A team of researchers, including Rensselaer professor Morgan Schaller, has used mathematical modeling to show that continental erosion over the last 40 million years has contributed to the success of diatoms, a group of tiny marine algae that plays a key role in the global carbon cycle. The research was published in the Proceedings of the National Academy of Sciences.

Diatoms consume 70 million tons of carbon from the world's oceans daily, producing organic matter, a portion of which sinks and is buried in deep ocean sediments. Diatoms account for over half of organic carbon burial in marine sediments.

In a mechanism known as a the "oceanic biological pump," the diatoms absorb and bury carbon, then atmospheric carbon dioxide diffuses into the upper ocean to compensate for that loss of carbon, reducing the concentration of carbon dioxide in the atmosphere.

"What we really have here is a double whammy: The chemical breakdown of rocks on land efficiently consumes carbon dioxide from the atmosphere, and those minerals are delivered to the ocean basins by rivers where, in this case, they fueled the massive expansion of diatoms," said Schaller, an assistant professor of earth and environmental sciences.

"Diatoms are photosynthetic, so they also consume atmospheric carbon dioxide. The combination of both of these effects may help explain the drastic decrease in atmospheric carbon dioxide over the last 35 million years that has plunged us into the current condition where we have glacial ice cover at both of the poles."

Diatoms appeared in the Mesozoic about 200 million years ago as descendants of the red algal lineage. However, it was not until the last 40 million years that this group of marine microalgae rose to dominate marine primary productivity.

Unlike other microalgae, diatoms require silicic acid to form tiny cases of amorphous silica (glass) called frustules, which are a means of defense against predators. Therefore, understanding the sources of silicic acid in the ocean is essential to understanding the evolutionary success of diatoms, and this is where the Earth sciences come into play.

Silicate rocks such as granites and basalts comprise the majority of Earth's crust, and their chemical decomposition represents a major source of silicic acid to the world oceans.

Continental erosion depends on a complex interaction of physical, chemical, and biological forces that ultimately combine to enhance the dissolution of minerals that make up the rocks. The elevation of mountain ranges such as the Himalayas over the last 40 million years favored the fracture and dissolution of continental silicate rocks facilitating the expansion of diatoms in marine ecosystems.

Previous work has associated the evolutionary expansion of diatoms with a superior competitive ability for silicic acid relative to other plankton that use silica, such as radiolarians, which evolved by reducing the weight of their silica skeleton.

But in their work, the researchers used a mathematical model in which diatoms and radiolarians compete for silicic acid to show that the observed reduction in the weight of radiolarian tests is insufficient to explain the rise of diatoms. Using the lithium isotope record of seawater as a proxy of silicate rock weathering and erosion, they calculated changes in the input flux of silicic acid to the oceans.

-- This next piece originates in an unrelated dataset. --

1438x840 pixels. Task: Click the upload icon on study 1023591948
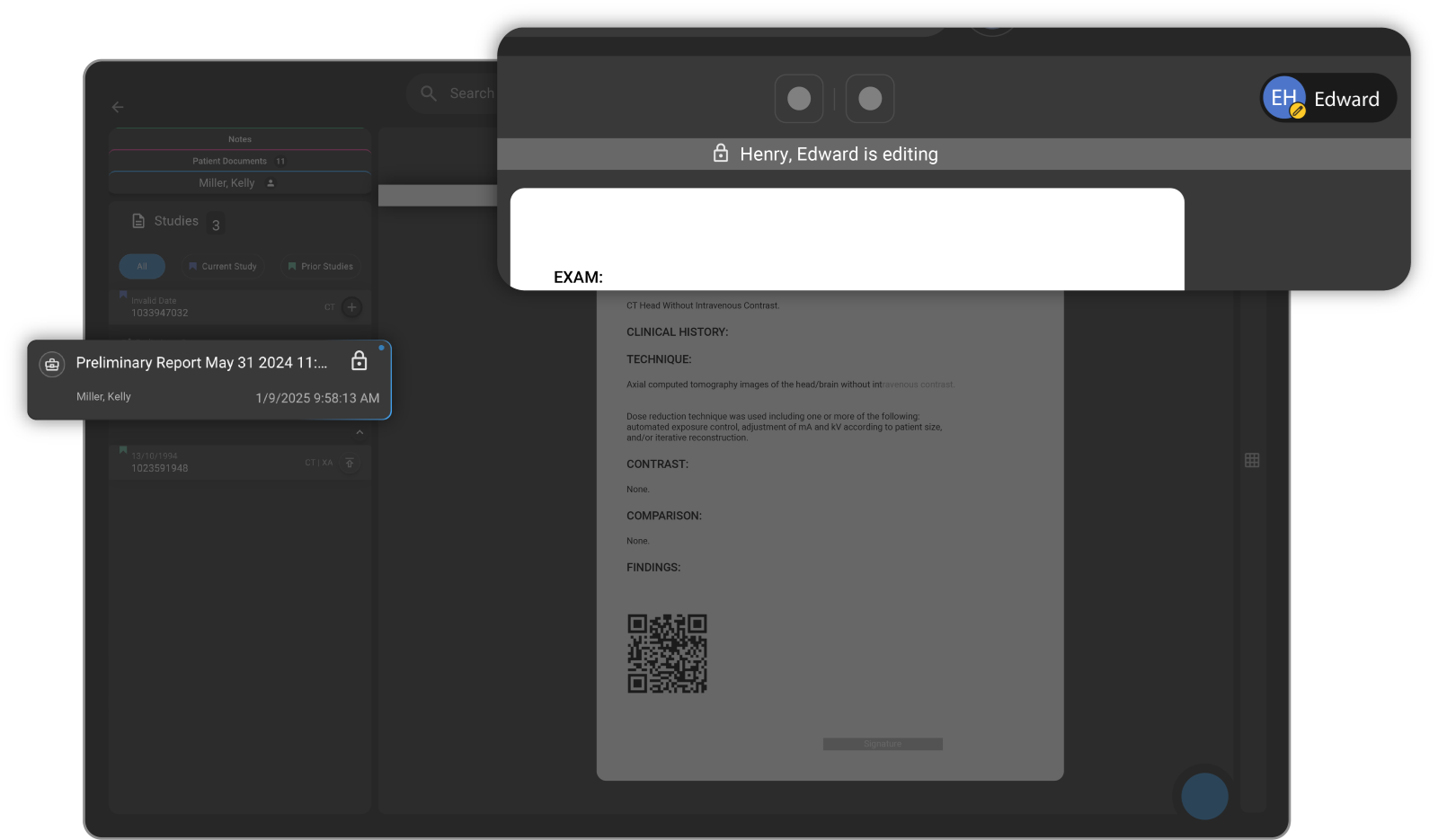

Their results indicate that the long-term massive erosion of continental silicates was critical to the subsequent success of diatoms in marine ecosystems over the last 40 million years and suggest an increase in the strength and efficiency of the oceanic biological pump over this period.

The research team was led by Pedro Cermeno, and included Sergio M. Vallina, both of the Instituto de Ciencias del Mar in Spain, as well as Schaller, Paul G. Falkowski of Rutgers University, and Oscar E. Romero, of the University of Bremen in Germany.